生活と社会から技術と家庭の課題見いだす 中教審WG

児童生徒に求めるレベルの視点について議論
児童生徒に求めるレベルの視点について議論

中教審初等中等教育分科会教育課程部会は2月17日、「家庭、技術・家庭ワーキンググループ」の第4回・第5回会合を文科省で開いた。第4回は技術分野、第5回は家庭科・家庭分野を中心に議論。委員らは「技術を工夫した結果、社会がよくなっていく」「生活を見ながら社会に目を向けていくのが家庭科」などと教科の特徴を熱弁。特に技術分野では、児童生徒にどのレベルの視点を求めるのかについて、議論が白熱した。

まず、技術分野、家庭科・家庭分野それぞれにおける教育のイメージ(たたき台)について、委員が意見を出し合った。

技術分野では、高校のイメージに表記されている「持続可能な社会の構築」について、家庭分野にも記載すべきだと提案された。中学校の「技術を用いてよりよい生活を工夫し創造」の表記には、「技術は、『技術を用いて工夫』というより『技術そのものを工夫』する教科ではないか」と違和感を訴える委員がいた。「工夫して生活を創造するのが家庭分野。

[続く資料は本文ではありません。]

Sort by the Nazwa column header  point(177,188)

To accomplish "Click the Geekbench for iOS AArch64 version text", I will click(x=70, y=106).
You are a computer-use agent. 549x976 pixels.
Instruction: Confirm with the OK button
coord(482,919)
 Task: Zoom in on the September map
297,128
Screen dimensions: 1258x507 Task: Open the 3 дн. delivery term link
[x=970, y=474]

技術は、それそのものが工夫の対象」と主張した。

家庭科・家庭分野では、「少子高齢社会に対応する力」との表記が分かりにくいとし、より具体的な表現が求められた。高校以外の校種には食生活や食育の観点が盛り込まれている点から、高校にもその観点を加筆してほしいと要望する声があった。

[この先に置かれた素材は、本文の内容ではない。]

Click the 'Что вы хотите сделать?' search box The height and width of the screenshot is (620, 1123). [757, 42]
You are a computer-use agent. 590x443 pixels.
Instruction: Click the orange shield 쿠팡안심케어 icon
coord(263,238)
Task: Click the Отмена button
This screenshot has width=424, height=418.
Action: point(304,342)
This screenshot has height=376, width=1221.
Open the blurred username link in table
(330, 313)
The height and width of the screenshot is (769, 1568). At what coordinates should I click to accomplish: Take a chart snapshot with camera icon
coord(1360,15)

育成すべき資質・能力の整理(たたき台)に関しては、技術分野の思考力・判断力・表現力の領域に記載された「生活における問題の中から技術を用いて解決すべき課題を見いだす力」「生活における課題解決のために、適切な技術を選択、管理・運用したり、自分なりの新しい考え方やとらえ方によって改良、統合したりする力」の2文について、議論が集中した。

「『生活』ではなく『社会』と表記した方がいい」「『生活』の視点も大事」「日本の将来を考えたら、『生活』に絞らない方がいい」など、さまざまな意見が交錯した。

これを受けて事務局は、「授業展開を考えたときに、『生活』とした方が子どもが課題を見いだしやすいのか、『社会』から見いだすところまでいけるのか」と、議論の方向性を示唆。その後、「自分の部屋の電気は『生活』だが、その電気がどこからくるのかを考えたら『社会』になる」「2030年の技術はわれわれの想像を超える。もう少し高い目標を求めてもいいのでは」などの発言が続いた。最終的には、「『生活や社会』と表記するのがいいのではないか」との意見が多く表明され、この議論は収束した。

個別の知識や技能の領域については、「歴史上の偉大な科学者たちが、どのような視点と思考でその技術を開発したかを学ぶと、技術に対する理解がより深まる」との見解が示され、その内容を加える提案があった。

高校の家庭分野では、「納税者の意識と税の使われ方、社会保障などについて、もっと踏み込んでほしい」と訴える声があった。現在、高校では、公民科の「現代社会」などの科目でこれを学んでいる。新科目の「公共(仮称)」で、どのように組み込まれていくのか、といった部分にまで議論は及んだ。